Text section START
Re: CaseFirst and CaseLevel Tailorings of UCA and LDML from Markus Scherer on 2012-05-23 (Unicode Mail List Archive)

From: Markus Scherer <markus.icu_at_gmail.com>
Date: Wed, 23 May 2012 10:35:46 -0700

On Tue, May 22, 2012 at 2:22 PM, Richard Wordingham <
richard.wordingham_at_ntlworld.com> wrote:

> > > > I can dig up the ICU code that computes the
> > > > collation case bits for a string.
>
> It would be helpful. I can't see well enough how the data gets in.
>

I found the code that computes the case bits (2 bits for lower/mixed/upper)
for building ICU tailorings. Search for "getCaseBits" in

Java:
main/classes/collate/src/com/ibm/icu/text/CollationParsedRuleBuilder.java<http://bugs.icu-project.org/trac/browser/icu4j/trunk/main/classes/collate/src/com/ibm/icu/text/CollationParsedRuleBuilder.java>

C++: source/i18n/ucol_bld.cpp<http://bugs.icu-project.org/trac/browser/icu/trunk/source/i18n/ucol_bld.cpp>

Sadly, this code looks fishy. I just submitted
http://bugs.icu-project.org/trac/ticket/9337

It is also clear that the CLDR UCA/DUCET table used in ICU
(FractionalUCA.txt) is built with different code for the case bits that
works for supplementary characters. For example Deseret small/capital
letter long i have the correct case bits in our version of the DUCET but
both get "lower case" bits when tailoring them.

&™=™ seems to change U+2122 TRADE MARK SIGN from <compat> lowercase
> tertiary weight tagged as lower case to <compat> lowercase
> tertiary weight tagged as upper case! As a consequence, when
> CaseFirst=uppercase is selected, it suddenly sorts before the 2-letter
> string 'TM'! This seems to be because its decomposition mapping as
> <TM> is examined.
Text section END
Available data START
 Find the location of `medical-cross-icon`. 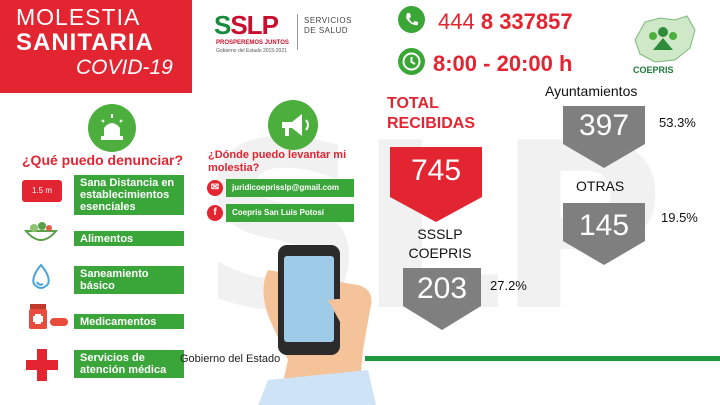

medical-cross-icon is located at coordinates (42, 365).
Available data END
List of tasks:
1. Answer these about the post on collation case bits:
(a) What name does the post say to search for to find the code that computes the case bits?
(b) What is the file name of the CLDR UCA/DUCET table used in ICU?
(c) Which letters get "lower case" bits when tailored, even though they have the correct case bits in the DUCET version?
2. Reproduce, word for word, the stretch of the post on collation case bits from "On Tue, May" through "bits for lower/mixed/upper)".

Solutions in order:
1.
(a) getCaseBits
(b) FractionalUCA.txt
(c) Deseret small/capital letter long i

2.
On Tue, May 22, 2012 at 2:22 PM, Richard Wordingham <
richard.wordingham_at_ntlworld.com> wrote:

> > > > I can dig up the ICU code that computes the
> > > > collation case bits for a string.
>
> It would be helpful. I can't see well enough how the data gets in.
>

I found the code that computes the case bits (2 bits for lower/mixed/upper)